Creating Libraries of Orthogonal RNA Toehold Repressors

RNA regulators of gene expression are becoming increasingly important components of the synthetic biology toolbox. RNA is a versatile and designable molecule, and is one of the most powerful substrates at our disposal for engineering gene expression. The ability to propagate information directly via RNA-RNA interactions creates the basis for the bottom-up design of genetic networks to implement logic or carry out complex patterns of gene expression. An important class of such regulators is RNA-mediated repressors, which repress downstream gene expression in response to a trans-acting antisense RNA. Rational mutagenesis and sequence mining have been successful in creating libraries of orthogonal (independently-acting) RNA repressors that function on the transcriptional and translational levels. However, the construction of large networks will require additional regulators with enhanced dynamic range and reduced crosstalk.

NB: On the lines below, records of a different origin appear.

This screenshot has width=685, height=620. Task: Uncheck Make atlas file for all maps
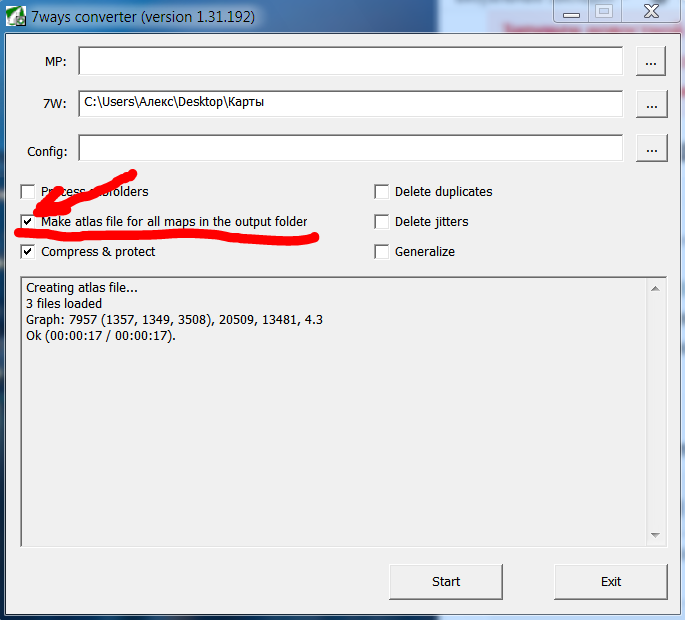28,222
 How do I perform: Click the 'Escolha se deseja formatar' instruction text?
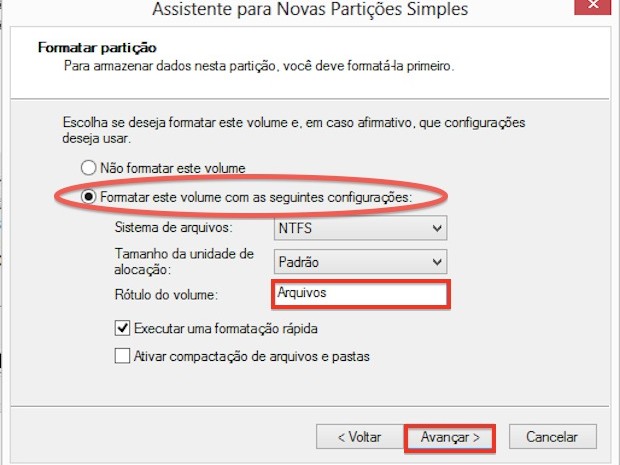point(293,128)
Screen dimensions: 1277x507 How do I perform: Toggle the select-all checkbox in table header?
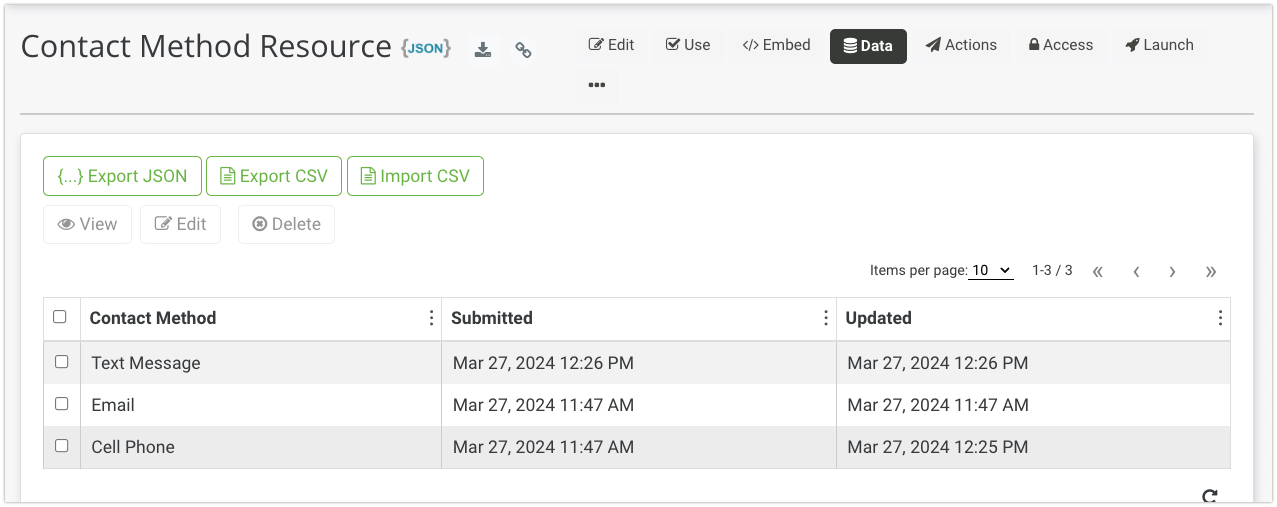[60, 317]
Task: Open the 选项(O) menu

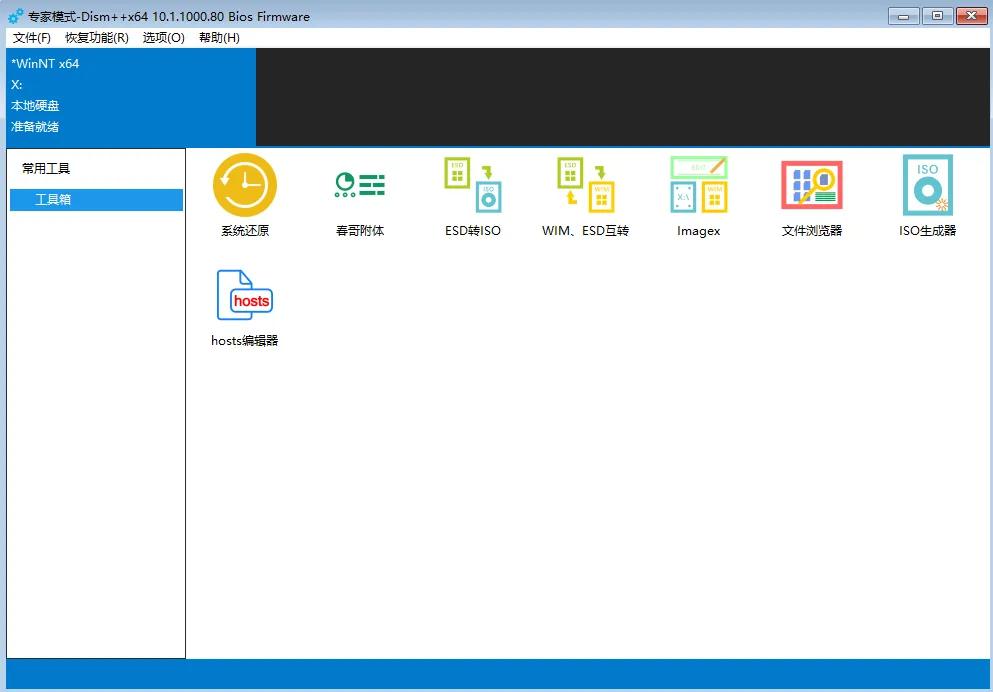Action: 163,38
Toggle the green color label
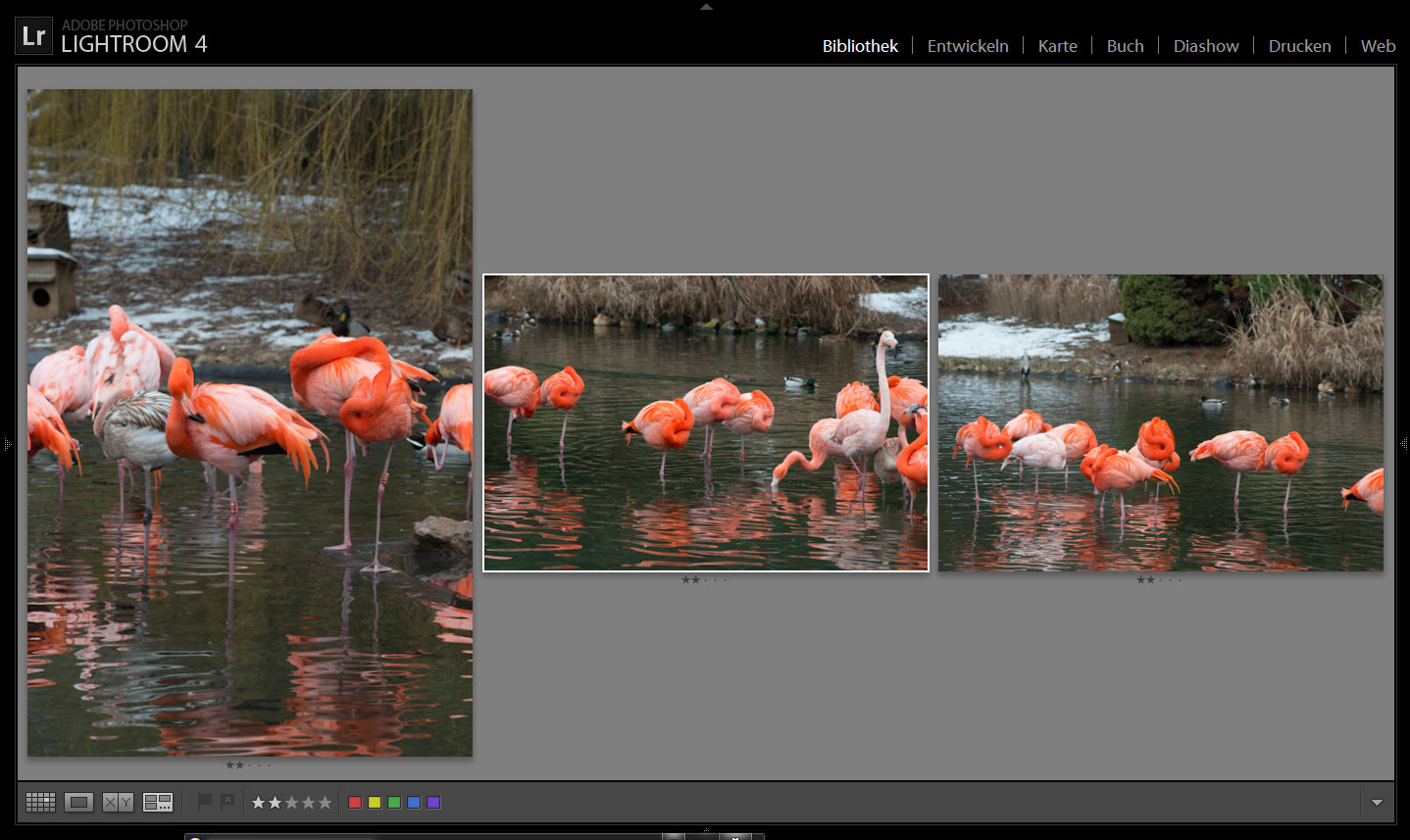 [394, 803]
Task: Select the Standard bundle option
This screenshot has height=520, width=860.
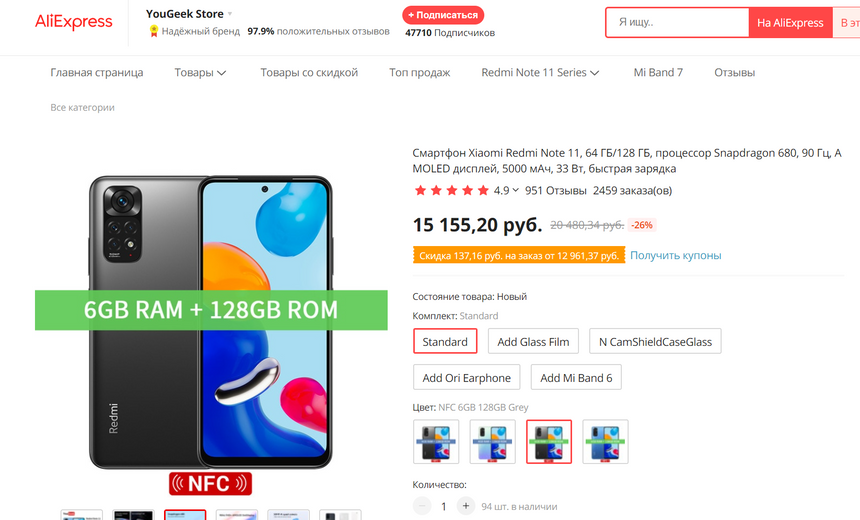Action: 445,341
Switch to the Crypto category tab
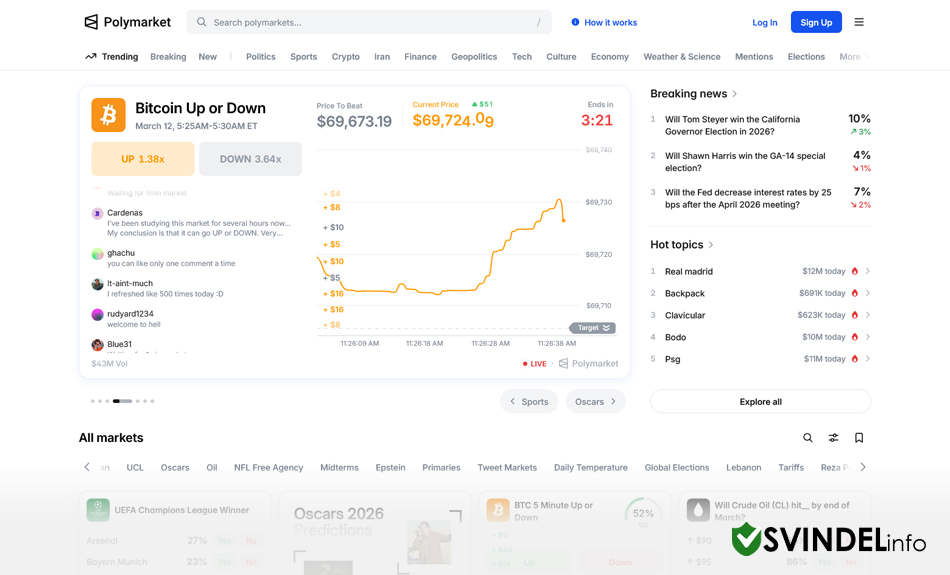The width and height of the screenshot is (950, 575). [345, 57]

Inspired by work demonstrating the successful de novo design of RNA-mediated translational activators called toehold switches (Cell, 159, 925-939, 2014), we sought to use a similar approach to create de novo designed RNA translational repressors. In this setup, the default structural state frees the ribosome binding site (RBS) and start codon, allowing translation to proceed in an ON state. Binding of a designed trans-acting antisense RNA leads to structural rearrangement and occlusion of the RBS and start codon, preventing translation in the OFF state. Using two different approaches, we successfully designed toehold repressors with the Nucleic Acid Package (NUPACK) capable of attenuating gene expression up to 98% (50-fold repression). We further demonstrate the ability to construct libraries of orthogonal repressors with potential applications ranging from nucleic acid-based diagnostics to metabolic engineering.